People from the Cape..we’re a special breed. I first began to realize this when I went away to college and began to notice things about people in my dorm that I wasn’t used to. For example;
- the girls on my floor had more clubbing tops than hoodies
- people were hammered after 2 beers
- everyone had fake Boston accents even though half of them were from fucking Plymouth or Marshfield
- no one went to the beach or on a boat after the month of August
- the weed sucked
- people did things other than work in the summer
- they had never had someone they grew up with die and
- they owned makeup
Needless to say, I spent a lot of my freshman year explaining how I grew up and why I was the way I was; not that I gave a flying fuck – which I guess is tip #1 when dating someone that grew up on Cape Cod:
We don’t care about a whole lot outside of making sure our asses are in the sand by 9am on our day off, that our beer is cold and that you don’t wear pastel pants to the bar. Or in life. It’s not that we don’t have other things to worry about, we just acknowledge the fact that life is short and no matter how shitty your day was, there’s nothing the ocean, your best friend or a cold drink can’t fix. Just being near the water instantly reminds you that everything WILL be okay. This goes beyond emotional issues too; to this day, I could break a bone and my mother would tell me to ‘go jump in the water’. Migraine? Go for a swim. Sore throat? Gargle with salt water. Someone broke your heart? Drown them. You get it.
Tip 2: If you want to get us over the bridge, there better be a good fucking reason, and even then we’re probs not gunna make it..
I can technically be considered an exception to this rule since I left the Cape to attend college, lived in Boston for a few years and now reside on the South Shore but one thing stands true: my ass is on Cape EVERY weekend I can get down there, especially in the Summer. We literally grew up where you vacationed – we know every bartender/DJ/band that hooks it up while you’re paying out the ass and usually have a younger sibling to be our designated driver so we can get black out and roll out of bed just in time to get in a full beach day.
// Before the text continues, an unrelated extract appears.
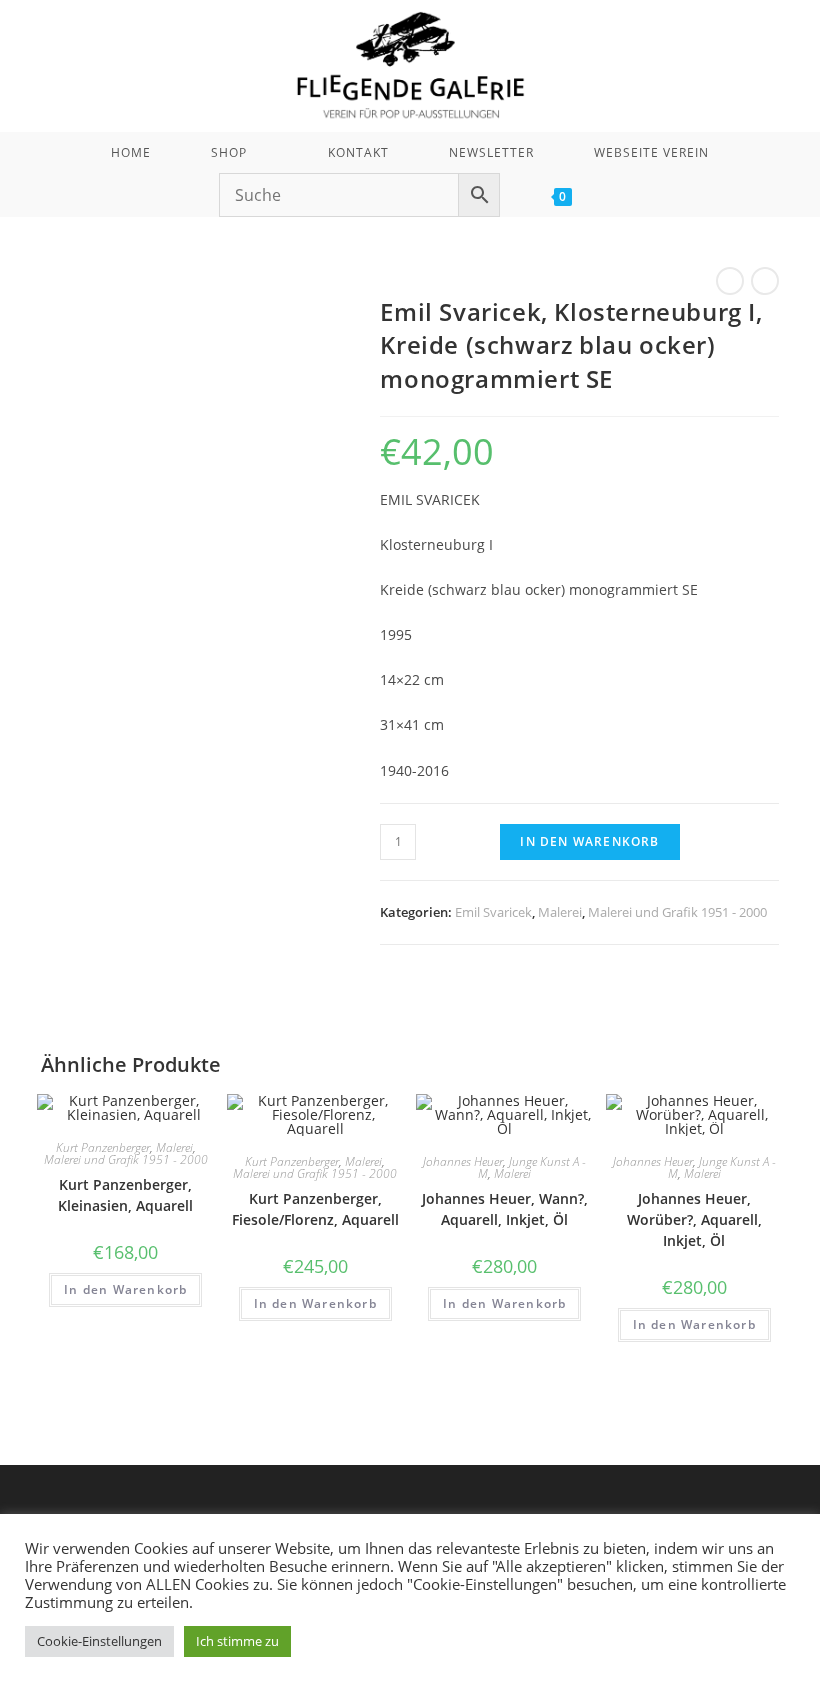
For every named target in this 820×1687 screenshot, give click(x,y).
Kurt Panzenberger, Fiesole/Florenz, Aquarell (315, 1209)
Tip 3: We’re never too good for anyone
This is probably one of the things I’m most proud of having been born and raised on Cape Cod. My parents are also Cape Cod natives and I learned at a very young age that you never judge a book by it’s cover, or a druggy by it’s track marks. People choose different paths and end up where they do for so many reasons, but that doesn’t change who they were or are to you.
There are very few places in this world where a Glitter Ginger can go after getting off work, without having time to change out of her suit and heels, and be welcomed into the townie bar without judgement (actually, that’s a lie, because last time I walked into the bar in my business dress Hippie asked if I had come to cash my check at the “spank bank” – Dick) but you get what I’m saying – no one gives a fuck how much money you make, what you wear or what you do for a living – if you can drink beer and carry a conversation than you’re welcome at the bar stool next to me.
So in closing, my advice is to just accept us for what we are because if you can’t then chances are you won’t be around for much longer. Unless it’s winter, in which case we don’t have a whole lot else going for us, so we’ll put up with your bullshit until the summer people roll through.